Trump Is ‘Reinstating’ Columbus Day, Which Was Never Canceled

Photo: Lenin Nolly/Sipa USA/AP Photo

Dust off your Italian flags and, uh, Niña, Pinta, and Santa María costumes? President Trump just declared on Truth Social that Columbus Day is back!

How is “Christopher” making a “major comeback”? Trump didn’t say. Why is the president thinking about an October holiday in the middle of spring? We don’t know. And when was Columbus Day canceled? Well, it wasn’t.

Trump was clearly alluding to the fact that an increasing number of states and cities celebrate Indigenous Peoples Day, either alongside or in lieu of Columbus Day. However, the old federal holiday was never canceled. In 2021, Joe Biden became the first president to commemorate Indigenous Peoples Day with a presidential proclamation — but each year, he also released a Columbus Day proclamation.

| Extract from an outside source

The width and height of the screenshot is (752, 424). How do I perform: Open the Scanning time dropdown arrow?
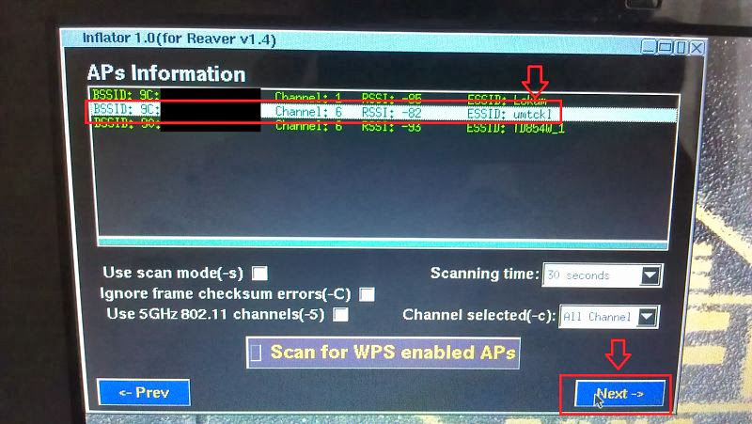coord(650,275)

Throughout the Biden administration, the federal holiday that falls on the second Monday in October remained Columbus Day, and no president can unilaterally change that. As Congress.gov explains, federal holidays are designated through congressional legislations that the president can sign or veto, and states can set their own holidays:

Although frequently called public or national holidays, these celebrations are only legally applicable to federal employees and the District of Columbia, as the states individually decide their own legal holidays. … Neither Congress nor the President has asserted the authority to declare a “national holiday” that would be binding on the 50 states, as each state individually determines its legal holidays.

Columbus Day has long been controversial, since the explorer never landed on the North American mainland and was a “homicidal tyrant who initiated the two greatest crimes in the history of the Western Hemisphere, the Atlantic slave trade and the American Indian genocide,” as Vox explained in 2015. Columbus Day proponents say it’s mainly about celebrating Italian heritage and note the holiday began as part of an attempt to stop racist violence against Italian Americans. The AP recapped the holiday’s origins:

… the native of Genoa became increasingly commemorated in the United States as Italian immigrants flocked to the country and politicians sought to win their support.

Indeed, it was the lynching of 11 Italian-American immigrants in New Orleans in 1891 that led to the first Columbus Day celebration in the United States, led the following year by President Benjamin Harrison. President Franklin D. Roosevelt designated Columbus Day as a national holiday in 1934.

But this complex history has little to do with Trump’s Truth Social declaration. He wasn’t looking to sort out minor details like whether Columbus Day is or is not a federal holiday — he just wanted to score a conceptual victory against “wokeness.”